:: PROBLEMS TO SOLVE ::
a: Rewrite the stretch of the Romney picnic passage from "At a picnic" through "in town. Oops.", putting "pastries" wherever "cookies" appears.
b: According to the Romney picnic passage, who actually made the baked goods placed in front of Romney?

:: PASSAGE SHOWN ::
########################################
At a picnic stop on Tuesday in Bethel Park, a suburb of Pittsburgh, Romney added another gem to what is becoming an increasingly gaffe-encrusted campaign when, in a single brief squirt of verbal diarrhea, he managed to insult both a mom-and-pop store and a multinational food retailer. “I’m not sure about these cookies,” he remarked to the gentleman who had just placed a plate of baked goods in front of him. “They don’t look like you made them. No, no — they came from the local 7-Eleven, bakery or whatever.”

Turns out they had been made by local business owner and Romney supporter John Walsh, whose Bethel Bakery is apparently beloved as one of the best eateries in town. Oops.

Turns out also that 7-Eleven does have bakeries that supply fresh baked goods to its stores nationwide. Double oops.
########################################
:: DATASET EXTRACT ::
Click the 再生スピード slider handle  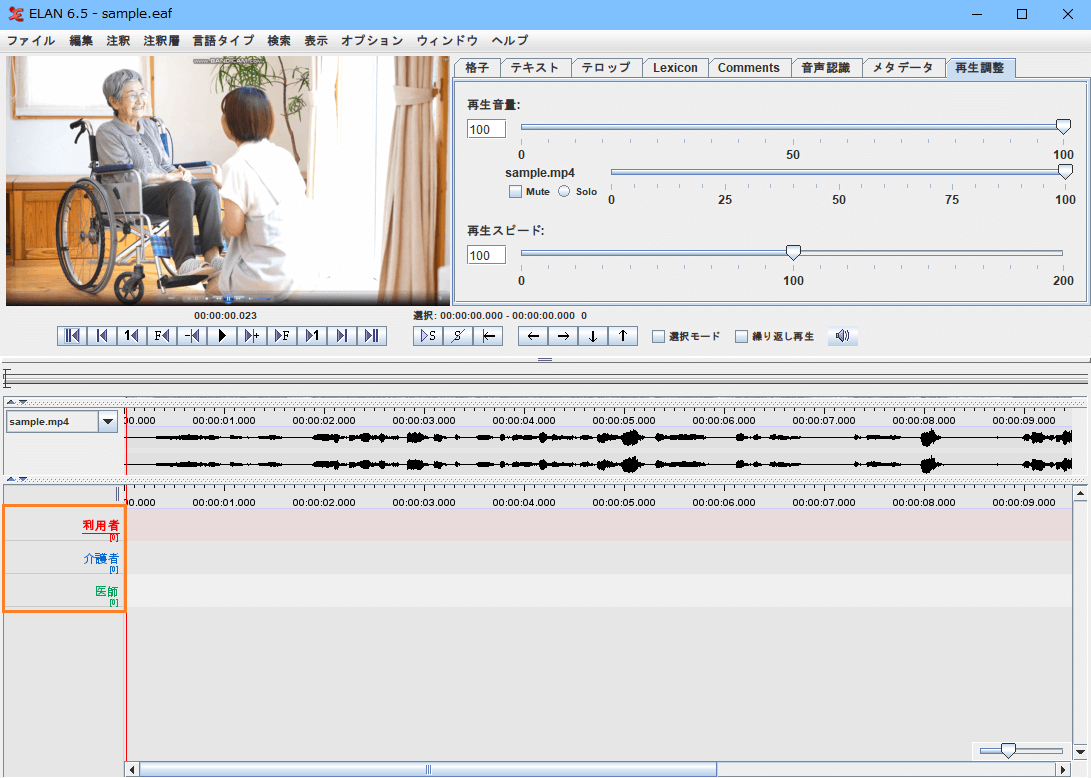[793, 253]
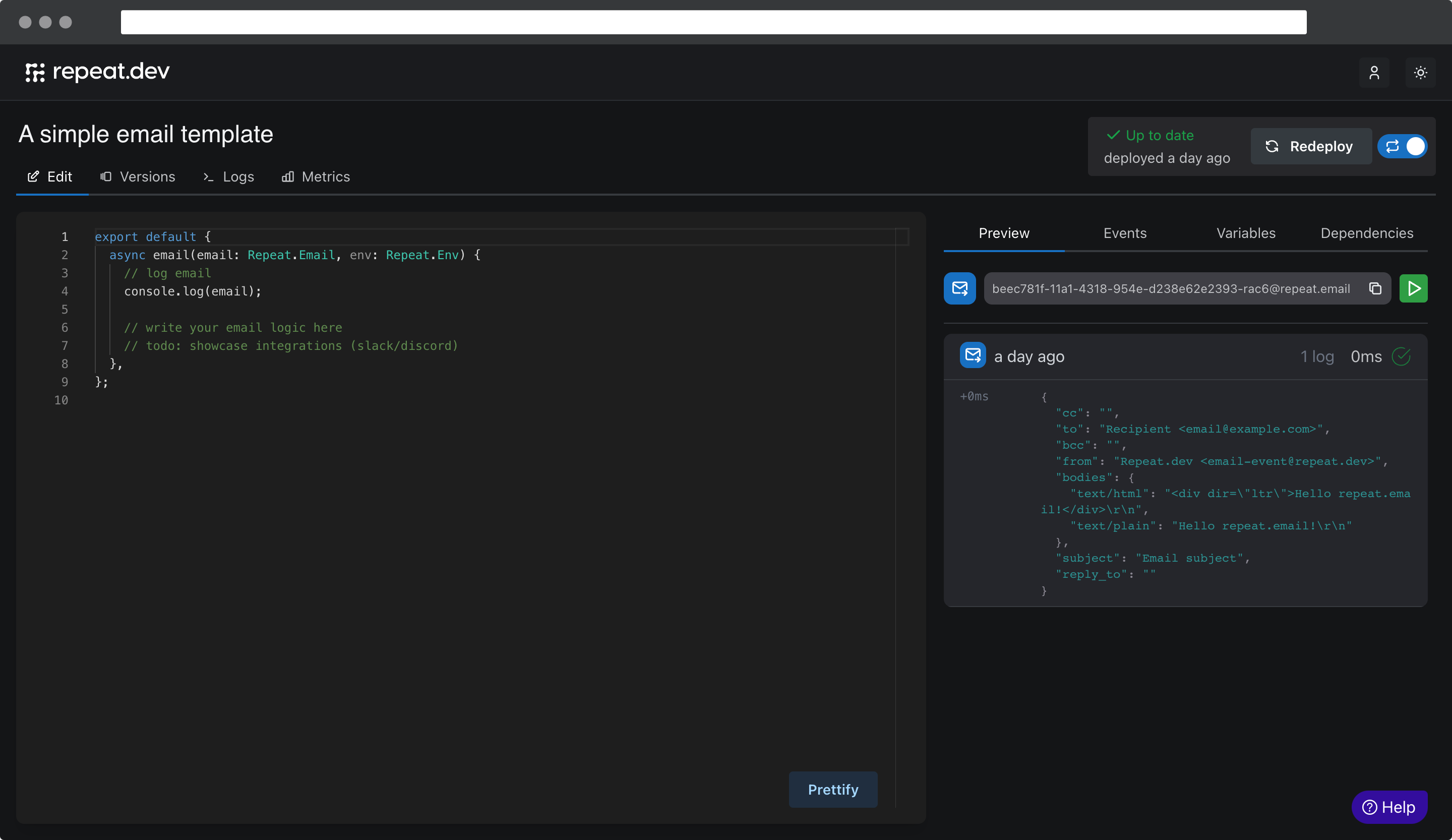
########################################
:: ANSWERS BELOW ::
a:
At a picnic stop on Tuesday in Bethel Park, a suburb of Pittsburgh, Romney added another gem to what is becoming an increasingly gaffe-encrusted campaign when, in a single brief squirt of verbal diarrhea, he managed to insult both a mom-and-pop store and a multinational food retailer. “I’m not sure about these pastries,” he remarked to the gentleman who had just placed a plate of baked goods in front of him. “They don’t look like you made them. No, no — they came from the local 7-Eleven, bakery or whatever.”

Turns out they had been made by local business owner and Romney supporter John Walsh, whose Bethel Bakery is apparently beloved as one of the best eateries in town. Oops.

b: John Walsh, a local business owner and Romney supporter whose Bethel Bakery made them.